3. Create and execute an achievable strategy given current maturity
Be bold, but also position yourself and your team for success. To do this, new CMOs must quickly understand current maturity across process, talent, data, and technology. What are we capable of doing today with existing investments? What do we need to do that we can’t? Where are our biggest barriers? A maturity framework is a tool new CMOs can use to identify key areas of focus, strengths, and weaknesses. Applying the framework can help anchor a marketing or growth strategy and instill confidence that progress is being made while keeping a critical eye on the bigger picture.

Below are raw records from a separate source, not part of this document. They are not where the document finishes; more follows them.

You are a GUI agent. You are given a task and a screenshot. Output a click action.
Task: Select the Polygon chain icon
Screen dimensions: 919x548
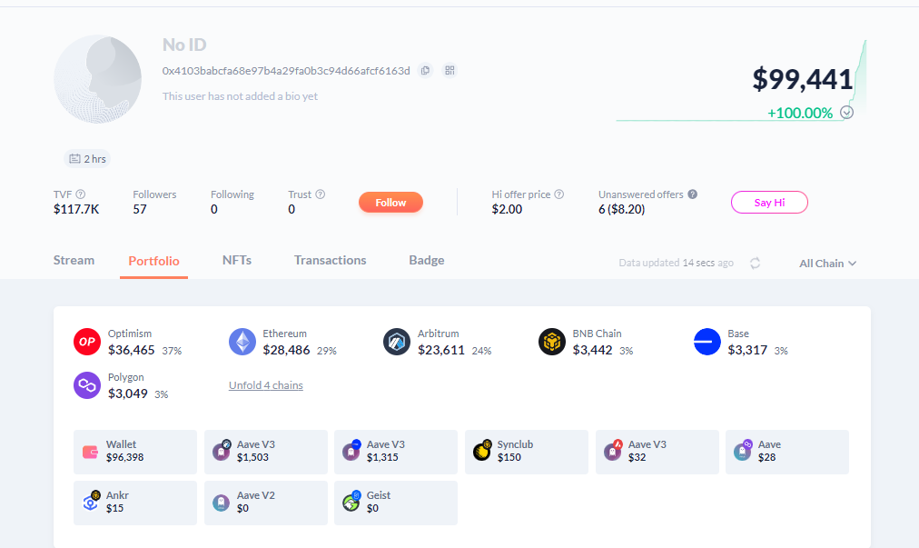pos(86,385)
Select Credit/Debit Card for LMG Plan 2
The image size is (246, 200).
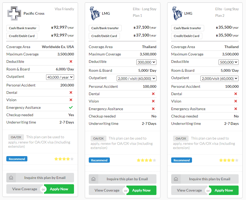coord(186,36)
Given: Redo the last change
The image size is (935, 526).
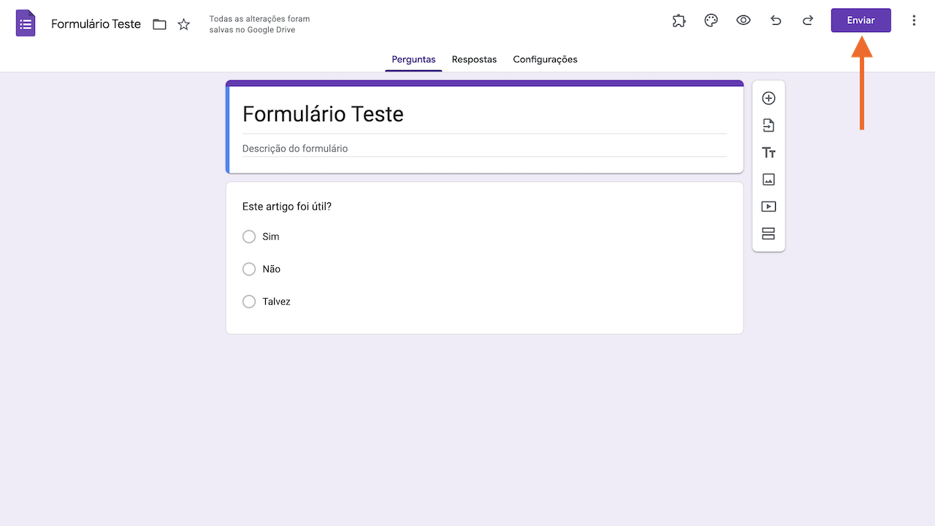Looking at the screenshot, I should [808, 20].
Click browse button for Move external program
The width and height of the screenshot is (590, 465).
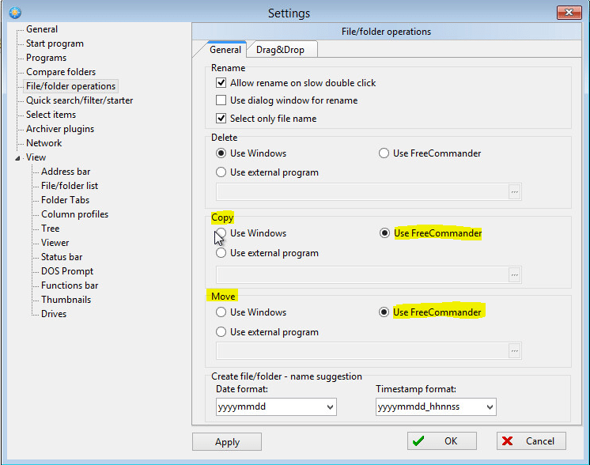click(515, 351)
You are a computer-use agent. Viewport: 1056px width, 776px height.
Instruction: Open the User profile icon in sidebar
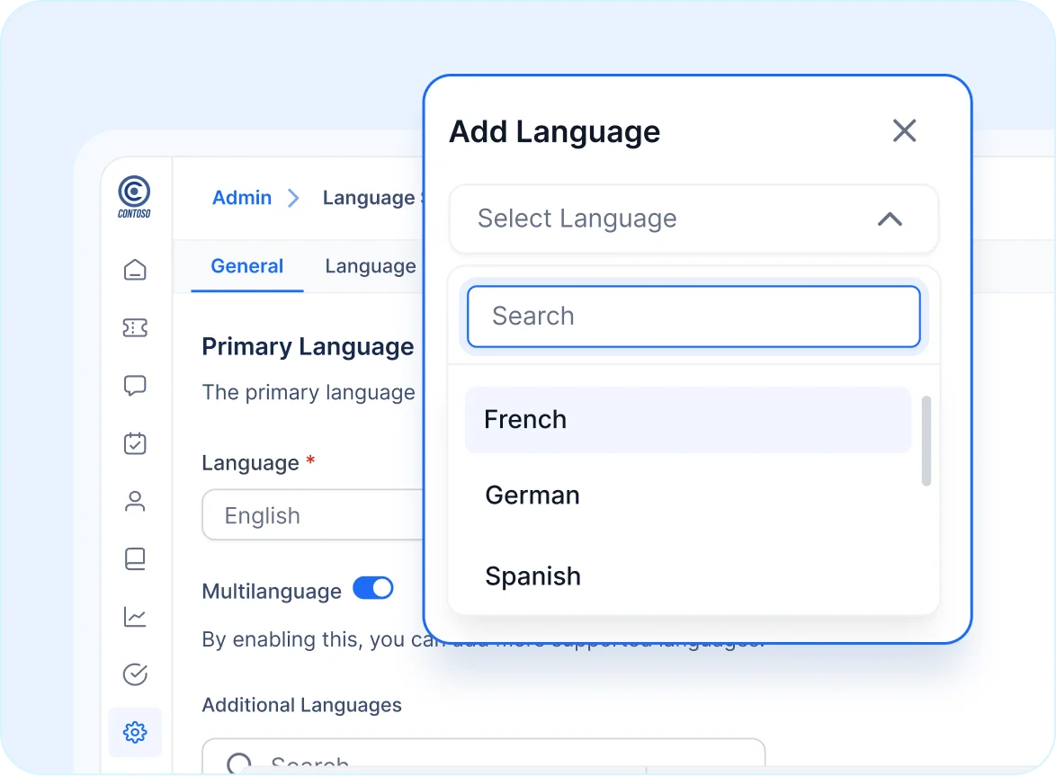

4. Shore up regulatory and privacy risks
While AI is getting all the buzz for good reason, a top concern of many CMOs should be the impact of the evolving privacy landscape on their ability to communicate. Many organizations already have strategies in place to navigate and comply with evolving data privacy laws, but a surprising number of organizations do not. It is therefore recommended that all new CMOs take time to connect with data and legal partners to understand the current landscape, what’s being done, and what work remains. It’s also important to engage with customers to understand their needs and expectations regarding data privacy. Last, build a strategy for first-party data that centers on building meaningful customer engagement in a value exchange for customer data. Nailing this value exchange is crucial as we enter a privacy-first world.
In summary
Successful new CMOs build trust, listen to customers, and bring informed decision-making to the table. These leaders move quickly to gain a firm understanding of their organization’s gaps and areas of opportunity, acting quickly to identify potential risks—both internal and external—and opportunities. CMOs who focus on these four moves greatly increase their chances of success and longevity.